PROBLEM
Every entry in the listing below is to be output unchanged.

DATA EXTRACT

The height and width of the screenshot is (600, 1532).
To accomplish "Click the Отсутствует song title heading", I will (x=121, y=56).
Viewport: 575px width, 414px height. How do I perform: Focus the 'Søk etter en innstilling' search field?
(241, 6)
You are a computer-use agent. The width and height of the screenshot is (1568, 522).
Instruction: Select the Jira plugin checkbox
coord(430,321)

TASK ANSWER
The height and width of the screenshot is (600, 1532).
To accomplish "Click the Отсутствует song title heading", I will (x=121, y=56).
Viewport: 575px width, 414px height. How do I perform: Focus the 'Søk etter en innstilling' search field?
(241, 6)
You are a computer-use agent. The width and height of the screenshot is (1568, 522).
Instruction: Select the Jira plugin checkbox
coord(430,321)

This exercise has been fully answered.